Exercise input —

::::

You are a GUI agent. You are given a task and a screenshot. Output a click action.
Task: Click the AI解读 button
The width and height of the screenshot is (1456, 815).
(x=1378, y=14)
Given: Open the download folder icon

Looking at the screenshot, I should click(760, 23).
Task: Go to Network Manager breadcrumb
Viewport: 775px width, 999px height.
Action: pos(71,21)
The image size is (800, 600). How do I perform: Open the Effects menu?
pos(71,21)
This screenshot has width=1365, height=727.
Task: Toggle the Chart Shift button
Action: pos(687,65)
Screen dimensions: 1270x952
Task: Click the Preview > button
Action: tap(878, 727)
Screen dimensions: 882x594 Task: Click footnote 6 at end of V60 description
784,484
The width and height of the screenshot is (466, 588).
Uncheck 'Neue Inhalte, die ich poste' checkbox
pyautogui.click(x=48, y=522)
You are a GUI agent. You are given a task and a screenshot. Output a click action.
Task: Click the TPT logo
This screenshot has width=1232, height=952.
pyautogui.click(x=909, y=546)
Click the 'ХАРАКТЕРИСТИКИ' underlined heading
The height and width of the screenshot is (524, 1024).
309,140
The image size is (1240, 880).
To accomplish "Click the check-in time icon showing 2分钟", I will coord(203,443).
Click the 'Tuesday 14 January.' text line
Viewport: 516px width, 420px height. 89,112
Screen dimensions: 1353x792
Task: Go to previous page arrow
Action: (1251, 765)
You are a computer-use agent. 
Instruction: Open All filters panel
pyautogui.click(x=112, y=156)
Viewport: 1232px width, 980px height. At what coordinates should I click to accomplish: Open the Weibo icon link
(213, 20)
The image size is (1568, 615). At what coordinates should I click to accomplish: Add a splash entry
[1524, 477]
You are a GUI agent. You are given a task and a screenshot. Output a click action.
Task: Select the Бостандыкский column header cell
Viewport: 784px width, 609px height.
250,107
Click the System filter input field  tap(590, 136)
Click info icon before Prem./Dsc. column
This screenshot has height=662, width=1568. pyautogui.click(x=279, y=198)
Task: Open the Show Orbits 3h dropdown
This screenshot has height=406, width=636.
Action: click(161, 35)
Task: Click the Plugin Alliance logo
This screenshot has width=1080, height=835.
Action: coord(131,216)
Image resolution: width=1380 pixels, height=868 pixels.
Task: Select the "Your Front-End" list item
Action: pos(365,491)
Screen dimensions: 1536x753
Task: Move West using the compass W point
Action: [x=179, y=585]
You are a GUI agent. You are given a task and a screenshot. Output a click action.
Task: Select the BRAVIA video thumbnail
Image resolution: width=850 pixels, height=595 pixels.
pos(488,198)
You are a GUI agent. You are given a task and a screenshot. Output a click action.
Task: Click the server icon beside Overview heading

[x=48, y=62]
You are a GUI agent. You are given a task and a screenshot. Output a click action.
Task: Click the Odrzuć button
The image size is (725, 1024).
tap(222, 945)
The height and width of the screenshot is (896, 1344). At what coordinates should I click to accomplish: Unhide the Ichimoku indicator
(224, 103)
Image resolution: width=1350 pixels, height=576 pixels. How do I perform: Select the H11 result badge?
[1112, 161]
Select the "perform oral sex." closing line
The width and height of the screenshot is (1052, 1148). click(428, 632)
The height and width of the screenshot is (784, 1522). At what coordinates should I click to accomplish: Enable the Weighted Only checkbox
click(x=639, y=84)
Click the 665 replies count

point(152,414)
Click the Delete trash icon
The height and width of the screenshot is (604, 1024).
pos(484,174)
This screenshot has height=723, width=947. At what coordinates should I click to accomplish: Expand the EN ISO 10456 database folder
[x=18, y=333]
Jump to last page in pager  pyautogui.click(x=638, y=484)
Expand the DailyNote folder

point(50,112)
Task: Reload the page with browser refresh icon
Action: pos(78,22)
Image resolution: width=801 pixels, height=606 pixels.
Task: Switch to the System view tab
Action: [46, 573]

::::

Rewrite the lines from the line with "Task: Open the Show Orbits 3h dropdown" to the line with "[x=18, y=333]", changing "GUI agent" to "screen agent" and keeping everything else the same.

Task: Open the Show Orbits 3h dropdown
This screenshot has height=406, width=636.
Action: click(161, 35)
Task: Click the Plugin Alliance logo
This screenshot has width=1080, height=835.
Action: coord(131,216)
Image resolution: width=1380 pixels, height=868 pixels.
Task: Select the "Your Front-End" list item
Action: pos(365,491)
Screen dimensions: 1536x753
Task: Move West using the compass W point
Action: [x=179, y=585]
You are a screen agent. You are given a task and a screenshot. Output a click action.
Task: Select the BRAVIA video thumbnail
Image resolution: width=850 pixels, height=595 pixels.
pos(488,198)
You are a screen agent. You are given a task and a screenshot. Output a click action.
Task: Click the server icon beside Overview heading

[x=48, y=62]
You are a screen agent. You are given a task and a screenshot. Output a click action.
Task: Click the Odrzuć button
The image size is (725, 1024).
tap(222, 945)
The height and width of the screenshot is (896, 1344). At what coordinates should I click to accomplish: Unhide the Ichimoku indicator
(224, 103)
Image resolution: width=1350 pixels, height=576 pixels. How do I perform: Select the H11 result badge?
[1112, 161]
Select the "perform oral sex." closing line
The width and height of the screenshot is (1052, 1148). click(428, 632)
The height and width of the screenshot is (784, 1522). At what coordinates should I click to accomplish: Enable the Weighted Only checkbox
click(x=639, y=84)
Click the 665 replies count

point(152,414)
Click the Delete trash icon
The height and width of the screenshot is (604, 1024).
pos(484,174)
This screenshot has height=723, width=947. At what coordinates should I click to accomplish: Expand the EN ISO 10456 database folder
[x=18, y=333]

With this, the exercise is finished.